Every failure we hit taught me something about packing context into Prompt[0]. An agent won’t look at a prompt to build a website and anticipate the things you haven’t said yet. Rowan didn’t suggest Tailwind CSS because it could build a working CSS solution so fast that following existing conventions never occurred to it. Tailwind was designed to solve human problems. An agent solves agent problems. If you’d asked me before we started what the footer menu contents should be, I honestly couldn’t have told you. I’d have to see it to know. That’s the part the machine can’t help you with.
Prompt: build your own version
Build a static site for an AI workflow consultant or engineer — someone who ships with receipts and has opinions about how LLM work should be done. Stack: - Eleventy (11ty) with Nunjucks templates - Tailwind CSS (https://tailwindcss.com/) or hand-rolled utility CSS if you prefer full control - Static HTML output — no client-side framework, no JS build step beyond what Eleventy handles - Deploy target: Cloudflare Pages (push to main, auto-deploy via GitHub Actions) Site sections: - Home: hero with tagline, carousel of featured content, 2-3 service pills, contact CTA - Workshop: numbered posts (0001, 0002...) — the operator writes the main post; other voices can add inline comments - Projects: receipts — link to real work, real repos, real commits - Patterns: categorized cards (system patterns, human-collaboration patterns, LLM/prompt patterns) - Anti-patterns: same card structure — name, smell, damage, replace-with, guardrail - Team: real people and AI personas — be honest about which is which Design: - Dark warm theme: deep brown or near-black background (#1a1208 range), orange accent (#c8611a range), cream/off-white body text - Typographic hierarchy: display font for headlines, mono for receipts/code, sans for body - No JavaScript frameworks. Minimal JS for carousel and copy-to-clipboard only. Tone: - Professional but human. Receipts-first, no hype. - Every claim gets a citation or a link. If it can't be cited, it doesn't go on the site. - Write like someone who has shipped things and is tired of hearing about things that haven't shipped. Constraints: - No "expert-level" or "world-class" copy without a backing artifact - No stock photography - No cookie banners unless legally required - No social sharing buttons - No comment systems — inline author comments are editorial, not user-generated Start with the homepage and the Patterns page. Then the Anti-patterns page. Then the Workshop index. Ask before building the rest. Before you write a single line of HTML, tell me what you think the hardest design decision is and which one you want me to make first.

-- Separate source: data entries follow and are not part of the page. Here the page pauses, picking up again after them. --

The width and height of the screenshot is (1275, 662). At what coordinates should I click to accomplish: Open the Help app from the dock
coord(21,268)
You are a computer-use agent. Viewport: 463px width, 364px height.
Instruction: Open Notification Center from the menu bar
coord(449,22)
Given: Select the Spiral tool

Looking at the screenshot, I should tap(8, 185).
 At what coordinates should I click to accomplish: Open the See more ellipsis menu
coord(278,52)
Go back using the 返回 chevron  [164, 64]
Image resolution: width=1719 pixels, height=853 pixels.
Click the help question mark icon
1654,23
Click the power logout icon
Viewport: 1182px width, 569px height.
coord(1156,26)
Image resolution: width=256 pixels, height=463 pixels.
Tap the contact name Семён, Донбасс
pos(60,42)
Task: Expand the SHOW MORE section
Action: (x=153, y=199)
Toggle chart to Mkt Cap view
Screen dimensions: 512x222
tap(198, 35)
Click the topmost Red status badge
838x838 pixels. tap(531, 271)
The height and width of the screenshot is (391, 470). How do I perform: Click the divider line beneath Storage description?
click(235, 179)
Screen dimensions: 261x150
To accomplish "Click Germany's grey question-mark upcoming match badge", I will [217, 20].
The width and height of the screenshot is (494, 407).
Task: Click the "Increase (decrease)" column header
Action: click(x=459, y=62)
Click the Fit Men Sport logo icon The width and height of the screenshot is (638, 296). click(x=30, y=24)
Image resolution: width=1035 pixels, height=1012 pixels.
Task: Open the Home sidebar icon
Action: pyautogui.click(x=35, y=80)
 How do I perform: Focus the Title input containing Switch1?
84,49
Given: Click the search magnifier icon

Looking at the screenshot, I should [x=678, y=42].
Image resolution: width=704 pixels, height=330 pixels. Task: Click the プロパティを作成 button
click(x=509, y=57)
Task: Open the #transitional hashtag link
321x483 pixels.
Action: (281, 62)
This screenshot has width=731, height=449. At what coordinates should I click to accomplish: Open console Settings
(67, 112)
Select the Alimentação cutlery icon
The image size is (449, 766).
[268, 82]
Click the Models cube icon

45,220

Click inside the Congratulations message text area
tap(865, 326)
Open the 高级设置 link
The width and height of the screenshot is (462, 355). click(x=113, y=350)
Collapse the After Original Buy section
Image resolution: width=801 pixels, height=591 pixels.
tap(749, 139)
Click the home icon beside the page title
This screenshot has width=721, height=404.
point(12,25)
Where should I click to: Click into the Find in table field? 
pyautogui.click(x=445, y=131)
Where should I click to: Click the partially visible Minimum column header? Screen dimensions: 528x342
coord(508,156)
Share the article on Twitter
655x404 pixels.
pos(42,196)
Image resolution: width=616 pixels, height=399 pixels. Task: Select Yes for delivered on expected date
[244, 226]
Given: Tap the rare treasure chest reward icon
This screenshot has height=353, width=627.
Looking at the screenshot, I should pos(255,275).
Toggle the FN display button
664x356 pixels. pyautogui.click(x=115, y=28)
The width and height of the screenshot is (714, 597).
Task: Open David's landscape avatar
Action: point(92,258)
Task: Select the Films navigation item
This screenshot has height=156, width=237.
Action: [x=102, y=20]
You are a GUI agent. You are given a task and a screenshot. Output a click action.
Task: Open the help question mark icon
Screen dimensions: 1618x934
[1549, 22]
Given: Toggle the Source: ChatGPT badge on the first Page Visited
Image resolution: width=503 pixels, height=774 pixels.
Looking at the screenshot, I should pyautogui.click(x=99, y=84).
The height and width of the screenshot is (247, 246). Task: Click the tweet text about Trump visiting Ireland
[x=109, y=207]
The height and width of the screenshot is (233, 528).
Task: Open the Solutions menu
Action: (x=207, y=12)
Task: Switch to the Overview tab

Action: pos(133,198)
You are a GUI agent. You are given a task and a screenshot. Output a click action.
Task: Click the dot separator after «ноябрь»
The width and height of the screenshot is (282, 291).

Prompt: analyze this with your own LLM
Read this article and analyze its core argument: https://spitfirecowboy.com/workshop/0001-prompt-to-ship Then answer: 1. What are the irreducible human decisions in YOUR last project? List the ones only a human could make. 2. How many machine steps did each human decision generate? Estimate the ratio. 3. The post argues some decisions can't be delegated. Which of your decisions could be? 4. What would break if the machine made the identity decisions instead of you? Be specific. Name the project, the decisions, and the leverage points.
Notes
- Skill-formation receipt (arXiv): Shen & Tamkin, How AI Impacts Skill Formation (2026), on delegation-heavy AI use reducing conceptual mastery.
- Calibrated-use receipt (PsyArXiv): Bassan et al., Acceptance Is Not Enough: Toward a Psychology of Calibrated GenAI use (2026), distinguishing favorable adoption from context-appropriate use.
- Version: v0.2 — persona header, inline comments, Brief/Full toggle
- Frame: Essay — build narrative, receipts-first
The $50k constraint is worth pausing on. In the Dreyfus model, a novice follows rules; a proficient practitioner has internalized enough context to know which rules to break. Naming the constraint before naming the capability is a proficient move. It requires having already worked through the stage where you believed your value was best communicated by listing everything you can do. The machine skips that stage entirely, which is why it would have listed everything.